## YOUR INSTRUCTIONS
Rewrite the section of the article on Croatian work permits that begins at the words "A total of 83.3" and stops after "in any way.", substituting "industries" for "economic sectors".

June the 10th, 2025 – The number of work permits issued in Croatia is continuing to fall following tighter controls applied to the Law on Foreigners.
As Poslovni Dnevnik/Marija Brnic writes, the intensity of the import of foreign workers that has marked the Croatian labour market over recent years is slowly declining. This seemed to be the case even before the new, stricter legal rules for the employment of foreigners began to take effect in practice. The number of issued work permits in Croatia is continuing to fall. According to the latest data from the Interior Ministry (MUP) for the first five months of 2025, their number been lower for the second month in a row than it was last year.

A total of 83.3 thousand work permits in Croatia were issued, equal to about 11 percent less than in the first five months of last year. This interesting decline is evident in all economic sectors with the exception of trade. When viewed on a county by county basis, fewer permits were issued in all of them, except for Osijek-Baranja and Virovitica-Podravina counties. Petar Lovrić, a Croatian businessman with the longest experience in employment mediation, says this trend isn’t unexpected in any way.
“First and foremost, it turns out that the estimates made two years ago that Croatia would need half a million workers were unrealistic and exaggerated. For an economy like Croatia’s and with the type of growth dynamics it has, the market objectively needs to employ around 120,000 to 130,000 foreign workers,” explained Lovrić. It will only be possible to talk seriously about the numbers themselves and the analysis of the current situation in autumn, when the effects of the new law on foreign workers will begin to be fully felt in practice.

## DATA PROVIDED

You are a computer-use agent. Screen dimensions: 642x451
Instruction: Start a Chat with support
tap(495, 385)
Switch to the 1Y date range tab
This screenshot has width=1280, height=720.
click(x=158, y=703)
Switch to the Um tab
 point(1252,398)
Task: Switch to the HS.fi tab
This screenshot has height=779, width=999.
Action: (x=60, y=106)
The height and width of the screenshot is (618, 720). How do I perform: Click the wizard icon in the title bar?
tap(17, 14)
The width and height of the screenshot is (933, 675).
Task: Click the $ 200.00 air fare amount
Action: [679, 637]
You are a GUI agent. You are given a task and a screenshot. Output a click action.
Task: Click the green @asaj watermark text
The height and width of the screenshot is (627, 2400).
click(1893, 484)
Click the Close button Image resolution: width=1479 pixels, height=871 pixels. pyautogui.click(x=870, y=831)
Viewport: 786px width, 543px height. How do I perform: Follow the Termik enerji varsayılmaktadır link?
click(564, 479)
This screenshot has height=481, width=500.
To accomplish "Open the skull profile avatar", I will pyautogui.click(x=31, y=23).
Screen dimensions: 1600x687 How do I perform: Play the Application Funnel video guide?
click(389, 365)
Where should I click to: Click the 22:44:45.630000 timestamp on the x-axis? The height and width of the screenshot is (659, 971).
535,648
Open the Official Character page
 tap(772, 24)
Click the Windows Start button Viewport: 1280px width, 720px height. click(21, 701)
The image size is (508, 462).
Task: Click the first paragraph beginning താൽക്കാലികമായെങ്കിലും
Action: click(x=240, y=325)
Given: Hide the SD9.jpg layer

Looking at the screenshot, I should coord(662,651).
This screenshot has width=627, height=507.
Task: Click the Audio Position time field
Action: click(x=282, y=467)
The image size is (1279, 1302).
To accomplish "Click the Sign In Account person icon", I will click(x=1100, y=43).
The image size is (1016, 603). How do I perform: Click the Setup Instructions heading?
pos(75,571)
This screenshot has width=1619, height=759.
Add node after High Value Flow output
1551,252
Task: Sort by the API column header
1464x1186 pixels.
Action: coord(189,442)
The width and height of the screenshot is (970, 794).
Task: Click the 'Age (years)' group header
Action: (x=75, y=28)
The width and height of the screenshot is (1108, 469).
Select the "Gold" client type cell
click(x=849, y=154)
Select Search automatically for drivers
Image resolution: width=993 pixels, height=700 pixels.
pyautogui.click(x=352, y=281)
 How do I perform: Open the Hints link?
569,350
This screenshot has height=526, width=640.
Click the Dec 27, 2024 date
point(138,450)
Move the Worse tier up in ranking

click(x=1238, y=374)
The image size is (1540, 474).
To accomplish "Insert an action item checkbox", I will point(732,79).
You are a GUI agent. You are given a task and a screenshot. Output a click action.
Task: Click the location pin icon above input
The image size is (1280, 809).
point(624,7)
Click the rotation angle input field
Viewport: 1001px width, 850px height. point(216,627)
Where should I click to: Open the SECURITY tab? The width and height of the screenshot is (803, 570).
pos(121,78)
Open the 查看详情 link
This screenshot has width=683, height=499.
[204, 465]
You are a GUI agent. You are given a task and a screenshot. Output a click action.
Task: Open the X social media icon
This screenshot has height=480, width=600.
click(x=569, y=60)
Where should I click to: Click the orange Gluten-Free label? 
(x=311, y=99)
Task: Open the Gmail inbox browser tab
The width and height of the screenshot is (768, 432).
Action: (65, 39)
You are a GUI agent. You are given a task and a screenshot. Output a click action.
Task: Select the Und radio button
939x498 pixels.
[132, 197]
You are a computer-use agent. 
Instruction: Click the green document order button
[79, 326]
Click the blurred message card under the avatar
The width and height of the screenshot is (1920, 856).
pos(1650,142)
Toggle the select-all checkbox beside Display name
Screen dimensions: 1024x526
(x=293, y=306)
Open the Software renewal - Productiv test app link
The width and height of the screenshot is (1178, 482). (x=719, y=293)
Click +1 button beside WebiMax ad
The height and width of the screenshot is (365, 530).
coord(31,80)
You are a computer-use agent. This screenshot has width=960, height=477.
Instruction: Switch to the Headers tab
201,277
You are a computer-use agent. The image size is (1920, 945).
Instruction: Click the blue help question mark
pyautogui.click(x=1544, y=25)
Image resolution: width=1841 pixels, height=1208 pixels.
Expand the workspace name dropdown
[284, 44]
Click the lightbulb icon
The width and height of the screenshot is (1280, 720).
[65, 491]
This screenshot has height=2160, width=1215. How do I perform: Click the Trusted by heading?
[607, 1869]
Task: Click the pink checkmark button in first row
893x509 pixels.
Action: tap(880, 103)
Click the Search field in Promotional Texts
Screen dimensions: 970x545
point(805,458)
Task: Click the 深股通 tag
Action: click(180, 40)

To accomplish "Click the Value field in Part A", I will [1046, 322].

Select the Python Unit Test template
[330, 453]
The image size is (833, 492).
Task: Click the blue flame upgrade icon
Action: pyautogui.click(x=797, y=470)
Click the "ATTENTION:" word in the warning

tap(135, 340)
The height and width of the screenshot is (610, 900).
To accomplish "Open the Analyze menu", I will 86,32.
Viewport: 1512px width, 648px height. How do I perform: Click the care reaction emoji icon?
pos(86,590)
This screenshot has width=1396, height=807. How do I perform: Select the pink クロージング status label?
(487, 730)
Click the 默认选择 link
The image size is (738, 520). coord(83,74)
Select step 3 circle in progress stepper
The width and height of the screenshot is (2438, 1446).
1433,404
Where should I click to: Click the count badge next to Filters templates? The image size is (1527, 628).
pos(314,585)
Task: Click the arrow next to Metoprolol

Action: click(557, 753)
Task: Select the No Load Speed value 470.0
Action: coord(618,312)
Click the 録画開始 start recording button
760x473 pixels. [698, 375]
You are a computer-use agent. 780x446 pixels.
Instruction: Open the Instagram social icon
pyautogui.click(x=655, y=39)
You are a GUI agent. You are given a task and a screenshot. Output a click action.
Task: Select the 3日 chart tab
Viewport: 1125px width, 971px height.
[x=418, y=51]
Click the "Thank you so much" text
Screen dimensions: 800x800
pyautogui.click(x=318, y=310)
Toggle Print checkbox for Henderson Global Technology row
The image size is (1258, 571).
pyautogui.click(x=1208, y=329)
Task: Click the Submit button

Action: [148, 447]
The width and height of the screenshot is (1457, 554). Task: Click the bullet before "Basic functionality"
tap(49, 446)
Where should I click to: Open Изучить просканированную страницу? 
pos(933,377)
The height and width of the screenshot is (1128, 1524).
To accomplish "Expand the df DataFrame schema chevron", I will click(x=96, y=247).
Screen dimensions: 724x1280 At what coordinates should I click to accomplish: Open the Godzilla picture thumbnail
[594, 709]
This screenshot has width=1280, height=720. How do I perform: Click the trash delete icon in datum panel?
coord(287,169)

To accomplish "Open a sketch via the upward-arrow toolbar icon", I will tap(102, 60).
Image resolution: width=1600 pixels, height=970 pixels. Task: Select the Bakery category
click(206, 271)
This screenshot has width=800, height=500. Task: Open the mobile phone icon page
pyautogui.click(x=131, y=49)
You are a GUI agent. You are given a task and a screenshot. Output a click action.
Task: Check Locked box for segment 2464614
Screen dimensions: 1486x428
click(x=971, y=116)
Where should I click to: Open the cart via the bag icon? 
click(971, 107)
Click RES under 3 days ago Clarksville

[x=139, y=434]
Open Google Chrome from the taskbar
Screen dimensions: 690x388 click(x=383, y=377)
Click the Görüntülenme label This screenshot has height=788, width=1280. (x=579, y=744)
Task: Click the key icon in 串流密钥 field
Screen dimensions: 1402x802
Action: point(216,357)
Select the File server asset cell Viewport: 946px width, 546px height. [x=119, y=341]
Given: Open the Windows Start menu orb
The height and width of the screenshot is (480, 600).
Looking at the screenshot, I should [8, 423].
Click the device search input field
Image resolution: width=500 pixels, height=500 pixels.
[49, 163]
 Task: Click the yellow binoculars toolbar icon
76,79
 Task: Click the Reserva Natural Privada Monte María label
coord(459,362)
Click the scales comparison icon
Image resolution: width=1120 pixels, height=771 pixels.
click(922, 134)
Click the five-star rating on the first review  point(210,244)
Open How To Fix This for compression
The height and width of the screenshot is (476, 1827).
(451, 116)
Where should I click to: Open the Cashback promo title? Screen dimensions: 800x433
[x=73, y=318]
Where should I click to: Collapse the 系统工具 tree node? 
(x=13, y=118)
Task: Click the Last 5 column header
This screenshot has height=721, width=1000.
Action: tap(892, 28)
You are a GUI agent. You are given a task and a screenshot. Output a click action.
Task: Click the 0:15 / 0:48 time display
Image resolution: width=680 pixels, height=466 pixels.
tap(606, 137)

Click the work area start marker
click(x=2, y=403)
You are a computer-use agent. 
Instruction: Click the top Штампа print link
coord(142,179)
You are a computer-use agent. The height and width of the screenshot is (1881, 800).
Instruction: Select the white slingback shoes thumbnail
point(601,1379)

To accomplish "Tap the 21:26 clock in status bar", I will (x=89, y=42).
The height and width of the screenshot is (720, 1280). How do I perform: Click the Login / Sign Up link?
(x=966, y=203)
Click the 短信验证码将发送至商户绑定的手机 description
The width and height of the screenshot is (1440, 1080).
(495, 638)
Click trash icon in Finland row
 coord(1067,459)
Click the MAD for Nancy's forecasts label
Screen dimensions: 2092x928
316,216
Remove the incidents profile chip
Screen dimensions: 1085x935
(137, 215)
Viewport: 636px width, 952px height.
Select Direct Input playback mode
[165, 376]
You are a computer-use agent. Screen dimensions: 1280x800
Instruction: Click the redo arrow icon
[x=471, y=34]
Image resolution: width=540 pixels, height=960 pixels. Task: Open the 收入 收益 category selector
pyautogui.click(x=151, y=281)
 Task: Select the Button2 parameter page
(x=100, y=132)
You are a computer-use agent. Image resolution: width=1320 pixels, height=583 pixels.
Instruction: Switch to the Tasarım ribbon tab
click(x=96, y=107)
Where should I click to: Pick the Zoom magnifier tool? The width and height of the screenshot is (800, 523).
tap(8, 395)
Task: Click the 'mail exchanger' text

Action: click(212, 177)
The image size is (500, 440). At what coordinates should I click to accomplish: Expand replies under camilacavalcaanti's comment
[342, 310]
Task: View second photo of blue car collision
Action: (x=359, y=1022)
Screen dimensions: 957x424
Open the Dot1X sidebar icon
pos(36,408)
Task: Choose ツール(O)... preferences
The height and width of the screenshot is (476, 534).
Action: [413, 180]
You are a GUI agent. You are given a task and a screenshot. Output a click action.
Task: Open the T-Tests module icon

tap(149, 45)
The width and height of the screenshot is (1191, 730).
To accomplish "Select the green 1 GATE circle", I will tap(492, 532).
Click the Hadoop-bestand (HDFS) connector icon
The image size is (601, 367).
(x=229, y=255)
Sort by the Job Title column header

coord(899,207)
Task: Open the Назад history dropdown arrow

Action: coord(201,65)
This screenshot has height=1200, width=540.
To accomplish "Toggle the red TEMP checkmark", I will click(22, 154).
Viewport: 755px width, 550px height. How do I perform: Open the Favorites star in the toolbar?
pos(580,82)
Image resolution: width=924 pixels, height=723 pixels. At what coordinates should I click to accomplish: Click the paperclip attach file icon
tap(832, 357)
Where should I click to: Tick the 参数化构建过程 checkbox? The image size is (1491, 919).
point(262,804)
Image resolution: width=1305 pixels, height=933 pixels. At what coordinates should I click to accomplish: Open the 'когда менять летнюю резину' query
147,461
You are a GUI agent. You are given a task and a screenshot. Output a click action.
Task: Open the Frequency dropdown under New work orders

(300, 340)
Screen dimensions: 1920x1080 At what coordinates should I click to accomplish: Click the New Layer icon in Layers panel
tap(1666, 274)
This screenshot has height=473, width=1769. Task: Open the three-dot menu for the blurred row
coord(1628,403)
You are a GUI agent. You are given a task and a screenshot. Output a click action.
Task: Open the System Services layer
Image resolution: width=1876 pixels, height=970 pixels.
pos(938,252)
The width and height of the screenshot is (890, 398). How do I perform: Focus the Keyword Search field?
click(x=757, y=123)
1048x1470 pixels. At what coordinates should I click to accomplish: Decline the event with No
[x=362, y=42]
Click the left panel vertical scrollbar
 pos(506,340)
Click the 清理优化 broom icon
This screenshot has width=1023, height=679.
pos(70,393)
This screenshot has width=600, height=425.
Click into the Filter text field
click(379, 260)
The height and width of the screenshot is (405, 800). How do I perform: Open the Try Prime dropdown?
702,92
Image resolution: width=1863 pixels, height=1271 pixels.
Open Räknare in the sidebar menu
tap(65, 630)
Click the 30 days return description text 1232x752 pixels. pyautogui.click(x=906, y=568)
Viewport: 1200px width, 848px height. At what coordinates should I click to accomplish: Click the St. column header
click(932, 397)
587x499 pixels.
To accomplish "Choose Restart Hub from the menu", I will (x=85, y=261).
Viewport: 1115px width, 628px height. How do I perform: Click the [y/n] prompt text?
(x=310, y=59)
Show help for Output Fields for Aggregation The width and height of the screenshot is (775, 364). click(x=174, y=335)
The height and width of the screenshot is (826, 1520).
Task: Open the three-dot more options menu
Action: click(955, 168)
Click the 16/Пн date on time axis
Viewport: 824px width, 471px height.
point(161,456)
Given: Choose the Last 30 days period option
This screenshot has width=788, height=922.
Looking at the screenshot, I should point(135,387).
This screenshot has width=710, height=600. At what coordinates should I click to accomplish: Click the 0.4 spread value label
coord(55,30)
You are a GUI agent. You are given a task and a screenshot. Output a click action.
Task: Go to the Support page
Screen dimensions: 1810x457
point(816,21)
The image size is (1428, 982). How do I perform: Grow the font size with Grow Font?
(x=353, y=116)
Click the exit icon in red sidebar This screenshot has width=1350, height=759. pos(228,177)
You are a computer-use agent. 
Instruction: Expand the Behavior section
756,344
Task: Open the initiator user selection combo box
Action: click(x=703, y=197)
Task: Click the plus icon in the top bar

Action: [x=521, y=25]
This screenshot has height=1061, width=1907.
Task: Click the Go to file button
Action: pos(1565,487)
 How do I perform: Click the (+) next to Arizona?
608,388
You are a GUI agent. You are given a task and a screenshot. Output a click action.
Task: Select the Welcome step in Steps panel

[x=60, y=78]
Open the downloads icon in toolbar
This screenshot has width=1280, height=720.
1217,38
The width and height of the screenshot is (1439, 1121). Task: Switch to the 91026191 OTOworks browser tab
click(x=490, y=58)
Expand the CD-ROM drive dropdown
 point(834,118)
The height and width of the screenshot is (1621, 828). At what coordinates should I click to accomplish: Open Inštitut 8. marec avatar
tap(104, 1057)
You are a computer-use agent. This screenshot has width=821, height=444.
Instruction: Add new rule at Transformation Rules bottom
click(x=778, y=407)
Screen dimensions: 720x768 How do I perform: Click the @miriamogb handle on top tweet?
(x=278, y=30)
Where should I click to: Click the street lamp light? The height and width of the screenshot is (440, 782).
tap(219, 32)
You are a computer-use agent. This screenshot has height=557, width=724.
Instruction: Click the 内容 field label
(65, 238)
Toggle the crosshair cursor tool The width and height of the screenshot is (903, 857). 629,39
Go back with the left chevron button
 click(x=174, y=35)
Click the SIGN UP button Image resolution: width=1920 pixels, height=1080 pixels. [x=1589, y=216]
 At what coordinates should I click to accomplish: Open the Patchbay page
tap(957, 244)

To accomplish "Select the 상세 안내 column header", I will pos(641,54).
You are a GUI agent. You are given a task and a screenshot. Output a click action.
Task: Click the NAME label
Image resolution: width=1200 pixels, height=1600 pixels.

## REPLY TO THE EXERCISE
A total of 83.3 thousand work permits in Croatia were issued, equal to about 11 percent less than in the first five months of last year. This interesting decline is evident in all industries with the exception of trade. When viewed on a county by county basis, fewer permits were issued in all of them, except for Osijek-Baranja and Virovitica-Podravina counties. Petar Lovrić, a Croatian businessman with the longest experience in employment mediation, says this trend isn’t unexpected in any way.